** Opening DOCUMENT SECTION block **
Problem: Noisy colleagues
Solution: We receive a lot of e-mails from viewers complaining about their co-workers who talk too loudly, laugh outrageously, and even make annoying sounds while eating and drinking. The reality is people do make noise. Unless it's a library, it's almost impossible to expect silence. You have a few options: See if your desk can be relocated to a quieter spot. Politely ask your co-worker to please be more mindful of your sensitivity to the excessive noise. "I know you might not even realize this, but I find it difficult to concentrate with loud voices and excessive noise in this office. If you would keep this in mind, I'd be very appreciative." Wear headphones and listen to music while working, or invest in earplugs.
Problem: Criticism directed at you
Solution: Take a look at yourself. Sometimes it feels like everyone's picking on us. If this sounds familiar, my best advice is to take a look at yourself. Sometimes we are indeed the problem. Sometimes we're not absolutely perfect to work with. I plead guilty to this. I've been short-tempered, snippy and not always perfectly pleasant, which can rub people the wrong way. Whenever this happens, I remind myself that I have to set an example for everyone who works for me -- and that it's not OK to treat people dismissively or unprofessionally.
** Closing DOCUMENT SECTION block **
__USING THE INFORMATION__:
1) Transcribe the part of the workplace advice starting with "Problem: Criticism directed" and going on through "dismissively or unprofessionally.".
2) List every behavior of co-workers that viewers complain about in their e-mails, according to the workplace advice.
The records have nothing to do with the workplace advice.
** Opening DATA UNDER STUDY block **
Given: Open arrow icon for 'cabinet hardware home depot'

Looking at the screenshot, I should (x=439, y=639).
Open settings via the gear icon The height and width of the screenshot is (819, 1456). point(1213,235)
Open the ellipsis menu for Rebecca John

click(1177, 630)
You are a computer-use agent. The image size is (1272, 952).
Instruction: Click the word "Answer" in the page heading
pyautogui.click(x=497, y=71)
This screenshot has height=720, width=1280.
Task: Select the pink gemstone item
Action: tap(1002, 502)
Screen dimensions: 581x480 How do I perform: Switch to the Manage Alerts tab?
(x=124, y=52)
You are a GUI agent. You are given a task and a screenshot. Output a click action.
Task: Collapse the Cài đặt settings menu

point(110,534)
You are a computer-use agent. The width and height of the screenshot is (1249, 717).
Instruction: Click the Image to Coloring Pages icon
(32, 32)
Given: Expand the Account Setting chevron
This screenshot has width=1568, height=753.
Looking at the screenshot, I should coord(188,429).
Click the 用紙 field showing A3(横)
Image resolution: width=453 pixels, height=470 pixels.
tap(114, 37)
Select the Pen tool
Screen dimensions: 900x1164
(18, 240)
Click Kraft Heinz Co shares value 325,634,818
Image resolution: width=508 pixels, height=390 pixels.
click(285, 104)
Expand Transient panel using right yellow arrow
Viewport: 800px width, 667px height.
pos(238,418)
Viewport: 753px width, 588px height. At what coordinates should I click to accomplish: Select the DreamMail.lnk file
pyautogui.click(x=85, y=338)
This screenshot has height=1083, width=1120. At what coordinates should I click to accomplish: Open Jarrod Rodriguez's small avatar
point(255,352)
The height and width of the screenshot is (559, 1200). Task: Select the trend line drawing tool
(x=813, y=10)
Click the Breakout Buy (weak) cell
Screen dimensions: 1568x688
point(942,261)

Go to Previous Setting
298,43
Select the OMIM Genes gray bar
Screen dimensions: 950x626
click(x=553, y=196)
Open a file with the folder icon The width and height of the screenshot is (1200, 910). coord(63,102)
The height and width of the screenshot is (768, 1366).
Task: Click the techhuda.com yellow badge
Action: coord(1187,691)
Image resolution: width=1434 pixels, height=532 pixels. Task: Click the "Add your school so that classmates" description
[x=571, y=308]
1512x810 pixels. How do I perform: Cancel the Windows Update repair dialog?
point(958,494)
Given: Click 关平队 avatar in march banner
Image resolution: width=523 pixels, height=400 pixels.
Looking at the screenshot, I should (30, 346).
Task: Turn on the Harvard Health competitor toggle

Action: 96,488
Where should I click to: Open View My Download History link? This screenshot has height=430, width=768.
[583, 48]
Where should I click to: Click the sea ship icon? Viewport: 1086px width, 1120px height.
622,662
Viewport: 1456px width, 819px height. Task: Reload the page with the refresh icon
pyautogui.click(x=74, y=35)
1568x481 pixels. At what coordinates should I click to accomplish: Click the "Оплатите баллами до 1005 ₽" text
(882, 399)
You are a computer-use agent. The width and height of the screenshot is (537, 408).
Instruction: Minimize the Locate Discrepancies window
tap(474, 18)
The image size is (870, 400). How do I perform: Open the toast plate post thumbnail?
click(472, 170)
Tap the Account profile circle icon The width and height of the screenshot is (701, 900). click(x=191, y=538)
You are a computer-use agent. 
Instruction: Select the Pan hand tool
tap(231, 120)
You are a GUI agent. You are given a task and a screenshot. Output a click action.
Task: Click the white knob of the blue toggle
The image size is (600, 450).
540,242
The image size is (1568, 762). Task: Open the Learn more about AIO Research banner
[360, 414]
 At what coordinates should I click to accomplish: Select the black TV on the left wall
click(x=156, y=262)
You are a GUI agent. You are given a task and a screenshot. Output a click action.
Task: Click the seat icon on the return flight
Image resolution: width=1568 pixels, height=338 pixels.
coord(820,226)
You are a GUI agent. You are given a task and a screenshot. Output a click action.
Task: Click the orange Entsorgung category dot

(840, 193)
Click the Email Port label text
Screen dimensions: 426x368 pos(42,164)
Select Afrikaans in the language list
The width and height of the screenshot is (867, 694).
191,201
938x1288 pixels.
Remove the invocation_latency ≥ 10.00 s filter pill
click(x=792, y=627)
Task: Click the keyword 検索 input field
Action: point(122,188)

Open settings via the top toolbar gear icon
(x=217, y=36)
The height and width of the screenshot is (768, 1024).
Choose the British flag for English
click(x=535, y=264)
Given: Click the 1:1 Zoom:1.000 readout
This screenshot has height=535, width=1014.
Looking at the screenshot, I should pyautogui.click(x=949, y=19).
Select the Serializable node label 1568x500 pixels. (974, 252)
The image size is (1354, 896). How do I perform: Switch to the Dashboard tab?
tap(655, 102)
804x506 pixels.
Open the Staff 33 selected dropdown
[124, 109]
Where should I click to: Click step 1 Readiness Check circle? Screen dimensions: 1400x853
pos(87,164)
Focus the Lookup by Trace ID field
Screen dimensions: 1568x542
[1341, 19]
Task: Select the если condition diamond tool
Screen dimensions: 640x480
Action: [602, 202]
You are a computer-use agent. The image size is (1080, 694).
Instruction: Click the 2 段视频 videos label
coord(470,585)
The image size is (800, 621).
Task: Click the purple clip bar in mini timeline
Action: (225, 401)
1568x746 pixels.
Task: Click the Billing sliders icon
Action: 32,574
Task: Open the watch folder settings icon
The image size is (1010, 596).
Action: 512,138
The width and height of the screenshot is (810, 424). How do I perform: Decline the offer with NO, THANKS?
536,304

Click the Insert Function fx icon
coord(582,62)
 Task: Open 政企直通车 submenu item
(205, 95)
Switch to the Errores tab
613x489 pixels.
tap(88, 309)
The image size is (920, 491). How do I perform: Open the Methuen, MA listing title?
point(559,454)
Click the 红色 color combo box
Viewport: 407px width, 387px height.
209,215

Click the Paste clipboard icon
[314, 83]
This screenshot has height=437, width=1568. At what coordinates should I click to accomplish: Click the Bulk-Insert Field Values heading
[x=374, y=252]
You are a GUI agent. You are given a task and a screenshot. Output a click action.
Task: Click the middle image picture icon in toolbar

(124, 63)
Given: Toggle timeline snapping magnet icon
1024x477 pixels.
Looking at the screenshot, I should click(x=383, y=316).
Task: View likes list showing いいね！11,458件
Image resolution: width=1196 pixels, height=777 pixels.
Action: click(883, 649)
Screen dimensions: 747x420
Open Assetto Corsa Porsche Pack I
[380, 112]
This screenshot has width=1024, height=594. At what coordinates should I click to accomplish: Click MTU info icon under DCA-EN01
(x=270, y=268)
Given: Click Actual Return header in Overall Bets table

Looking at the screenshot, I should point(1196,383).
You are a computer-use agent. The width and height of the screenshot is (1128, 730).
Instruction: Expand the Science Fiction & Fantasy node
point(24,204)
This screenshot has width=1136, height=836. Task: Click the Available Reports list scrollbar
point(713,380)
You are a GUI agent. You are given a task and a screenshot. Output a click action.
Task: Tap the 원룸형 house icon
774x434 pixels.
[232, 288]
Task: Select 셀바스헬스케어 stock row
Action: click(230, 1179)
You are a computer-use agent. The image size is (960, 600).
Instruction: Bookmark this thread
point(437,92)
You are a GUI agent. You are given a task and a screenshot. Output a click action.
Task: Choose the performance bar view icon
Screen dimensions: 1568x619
** Closing DATA UNDER STUDY block **
__YOUR RESPONSES__:
1)
Problem: Criticism directed at you
Solution: Take a look at yourself. Sometimes it feels like everyone's picking on us. If this sounds familiar, my best advice is to take a look at yourself. Sometimes we are indeed the problem. Sometimes we're not absolutely perfect to work with. I plead guilty to this. I've been short-tempered, snippy and not always perfectly pleasant, which can rub people the wrong way. Whenever this happens, I remind myself that I have to set an example for everyone who works for me -- and that it's not OK to treat people dismissively or unprofessionally.

2)
- Talking too loudly
- Laughing outrageously
- Making annoying sounds while eating and drinking